Durante las dos primeras décadas de la posguerra, la dictadura franquista impuso la autarquía, un sistema económico que aspiraba a lograr la autosuficiencia del país produciendo todos los elementos necesarios para la vida. Una de las principales medidas de esta errónea política económica fue la implantación de las cartillas de racionamiento para tratar de controlar la gran escasez y pésima calidad de los alimentos. Estas cartillas no se suprimieron hasta 1952.
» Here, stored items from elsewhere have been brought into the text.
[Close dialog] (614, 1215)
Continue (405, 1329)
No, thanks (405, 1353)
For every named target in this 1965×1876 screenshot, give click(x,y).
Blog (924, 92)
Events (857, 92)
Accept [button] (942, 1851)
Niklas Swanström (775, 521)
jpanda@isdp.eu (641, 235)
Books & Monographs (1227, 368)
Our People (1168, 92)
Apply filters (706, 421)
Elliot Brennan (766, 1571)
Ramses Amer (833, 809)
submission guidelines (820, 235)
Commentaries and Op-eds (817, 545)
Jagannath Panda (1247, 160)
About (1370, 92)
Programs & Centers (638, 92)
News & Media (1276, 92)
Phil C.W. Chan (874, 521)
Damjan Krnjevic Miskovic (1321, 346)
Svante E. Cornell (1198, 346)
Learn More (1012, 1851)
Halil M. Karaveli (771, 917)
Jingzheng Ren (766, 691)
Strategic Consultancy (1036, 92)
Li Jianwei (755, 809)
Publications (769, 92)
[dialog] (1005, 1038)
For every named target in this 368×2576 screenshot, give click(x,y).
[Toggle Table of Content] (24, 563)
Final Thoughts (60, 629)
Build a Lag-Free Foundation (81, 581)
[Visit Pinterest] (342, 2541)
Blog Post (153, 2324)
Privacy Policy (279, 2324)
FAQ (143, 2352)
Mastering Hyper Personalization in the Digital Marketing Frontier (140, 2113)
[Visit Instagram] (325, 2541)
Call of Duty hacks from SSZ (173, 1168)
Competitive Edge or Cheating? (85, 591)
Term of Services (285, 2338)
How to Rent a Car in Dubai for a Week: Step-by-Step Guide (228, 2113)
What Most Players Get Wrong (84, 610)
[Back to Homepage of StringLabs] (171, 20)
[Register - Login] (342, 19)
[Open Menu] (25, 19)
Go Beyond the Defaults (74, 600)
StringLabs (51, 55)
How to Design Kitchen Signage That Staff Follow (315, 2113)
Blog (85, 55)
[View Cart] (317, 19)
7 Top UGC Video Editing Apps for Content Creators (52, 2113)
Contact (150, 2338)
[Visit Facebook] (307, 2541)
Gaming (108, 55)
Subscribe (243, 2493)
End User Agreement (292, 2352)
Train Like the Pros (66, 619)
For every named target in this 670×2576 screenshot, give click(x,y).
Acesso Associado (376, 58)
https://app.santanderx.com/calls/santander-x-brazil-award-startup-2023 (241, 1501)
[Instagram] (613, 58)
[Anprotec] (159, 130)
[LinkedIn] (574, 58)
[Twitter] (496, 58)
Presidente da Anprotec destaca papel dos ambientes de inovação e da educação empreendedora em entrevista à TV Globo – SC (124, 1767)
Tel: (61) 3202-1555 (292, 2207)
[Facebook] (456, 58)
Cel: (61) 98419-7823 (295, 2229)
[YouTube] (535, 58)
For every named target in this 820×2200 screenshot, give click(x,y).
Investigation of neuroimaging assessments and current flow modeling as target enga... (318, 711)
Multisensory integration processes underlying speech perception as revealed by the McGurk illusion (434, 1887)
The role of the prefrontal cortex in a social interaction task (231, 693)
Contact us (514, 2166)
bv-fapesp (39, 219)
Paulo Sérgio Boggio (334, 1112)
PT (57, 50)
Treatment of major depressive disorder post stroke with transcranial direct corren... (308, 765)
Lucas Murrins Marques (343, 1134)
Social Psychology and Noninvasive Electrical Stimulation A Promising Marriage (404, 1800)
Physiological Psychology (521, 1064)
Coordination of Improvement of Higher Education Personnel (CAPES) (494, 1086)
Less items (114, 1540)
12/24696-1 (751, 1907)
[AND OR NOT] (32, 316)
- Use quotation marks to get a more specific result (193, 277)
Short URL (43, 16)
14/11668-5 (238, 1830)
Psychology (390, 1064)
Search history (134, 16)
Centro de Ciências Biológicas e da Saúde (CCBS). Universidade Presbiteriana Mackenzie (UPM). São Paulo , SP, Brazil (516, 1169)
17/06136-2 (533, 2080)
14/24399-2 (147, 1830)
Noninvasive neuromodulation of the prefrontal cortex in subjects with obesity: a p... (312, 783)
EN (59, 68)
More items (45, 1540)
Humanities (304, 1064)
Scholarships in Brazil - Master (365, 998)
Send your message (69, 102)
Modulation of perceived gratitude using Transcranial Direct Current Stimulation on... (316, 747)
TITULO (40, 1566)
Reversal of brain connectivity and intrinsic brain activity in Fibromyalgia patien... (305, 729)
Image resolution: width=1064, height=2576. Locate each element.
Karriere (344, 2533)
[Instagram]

La insuficiente producción agrícola e industrial, sumada a la corrupción generalizada del régimen, provocaron que surgiera un mercado negro con precios imposibles y que la pobreza y el hambre se extendieran como una epidemia entre las clases populares. Esta hambruna inacabable produjo enfermedades como la tisis, la tuberculosis, la avitaminosis, la pelagra o la tracoma. Y muertes, muchas muertes. La situación fue especialmente dura en Andalucía, donde en provincias como Jaén se alcanzó en 1942 una tasa de mortalidad infantil del 35% a causa de la desnutrición.
En este panorama desolador, fueron las mujeres y sus hijos e hijas, el sector de la población más castigado y discriminado. Mientras que los hombres a través de este sistema de racionamiento podían acceder a un 100% de los alimentos, a las mujeres se les asignaba un 80 %, y a los menores de 14 años un 60 %. Fueron las mujeres, en definitiva, las que obligadas por la represión y la pobreza, y asumiendo un rol que sin embargo la iglesia y el régimen condenaban, salvaron a muchas familias realizando todo tipo de trabajos y bregando con el estraperlo, la recova y el matuteo.